Design new D-π-A materials for sensitizers for dye-sensitized solar cells: Quantum chemical study

Within this paper, we developed a new series of organic chromophores based on triphenyleamine (TPA) (AL1, AL-2, AL-11 and AL-22) by engineering the structure of the electron donor (D) unit via replacing a phenyle ring or inserting thiophene as a pi-linkage. For the sake of scrutinizing the impact of the TPA donating ability and the spacer upon the photovoltaic, absorptional, energetic, and geometrical characteristic of these sensitizers, density functional theory (DFT) and timedependent DFT (TD-DFT) have been utilized. According to structural characteristics, incorporating the acceptor, pi-bridge and TPA does not result in a perfect coplanar conformation in AL-22. We computed E-HOMO, E-LUMO and bandgap (E-g) energies by performing frequency and groundstate calculations. Next, we performed TD-CAM-B3LYP calculations to compute oscillator strength (f) and the maximum adsorption wavelength (lambda(max)).

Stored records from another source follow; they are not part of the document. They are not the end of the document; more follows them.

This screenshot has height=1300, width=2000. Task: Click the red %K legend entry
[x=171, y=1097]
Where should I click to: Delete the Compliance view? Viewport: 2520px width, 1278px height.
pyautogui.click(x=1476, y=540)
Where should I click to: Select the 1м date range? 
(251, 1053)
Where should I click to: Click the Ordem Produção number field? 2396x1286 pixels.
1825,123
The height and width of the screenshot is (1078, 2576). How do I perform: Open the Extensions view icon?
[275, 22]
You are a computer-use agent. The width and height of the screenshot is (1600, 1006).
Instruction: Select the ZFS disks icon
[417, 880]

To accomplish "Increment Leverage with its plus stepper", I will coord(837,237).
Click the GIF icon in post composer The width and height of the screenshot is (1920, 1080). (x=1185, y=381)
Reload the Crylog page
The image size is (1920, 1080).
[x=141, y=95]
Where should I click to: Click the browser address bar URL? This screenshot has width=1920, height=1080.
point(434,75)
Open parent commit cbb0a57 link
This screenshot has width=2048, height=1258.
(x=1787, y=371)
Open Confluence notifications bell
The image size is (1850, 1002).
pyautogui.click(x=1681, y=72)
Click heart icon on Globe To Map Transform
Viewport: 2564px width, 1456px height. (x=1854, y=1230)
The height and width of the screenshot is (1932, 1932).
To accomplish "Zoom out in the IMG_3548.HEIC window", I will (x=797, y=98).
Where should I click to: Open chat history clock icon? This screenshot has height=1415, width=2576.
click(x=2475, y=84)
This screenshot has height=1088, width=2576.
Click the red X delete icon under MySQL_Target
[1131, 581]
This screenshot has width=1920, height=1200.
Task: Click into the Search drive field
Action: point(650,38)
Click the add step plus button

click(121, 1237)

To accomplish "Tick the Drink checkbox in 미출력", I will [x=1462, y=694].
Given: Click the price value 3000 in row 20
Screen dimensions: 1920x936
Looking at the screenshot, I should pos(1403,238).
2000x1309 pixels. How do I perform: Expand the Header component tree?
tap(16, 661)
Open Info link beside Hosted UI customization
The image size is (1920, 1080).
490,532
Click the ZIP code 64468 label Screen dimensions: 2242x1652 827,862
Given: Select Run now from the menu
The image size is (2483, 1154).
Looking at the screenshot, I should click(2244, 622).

The absorption bands were extended up to similar to 647 nm for AL-22. The findings demonstrated that AL-22 is the most promising dye among other dyes.

Automated summary

In this paper, a new series of organic chromophores based on triphenylamine (TPA) were developed by modifying the structure of the electron donor unit. Density functional theory (DFT) and time-dependent DFT (TD-DFT) were employed to study the photovoltaic, absorptional, energetic, and geometrical characteristics of these sensitizers. The results showed that AL-22 exhibited the most promising properties among the other dyes.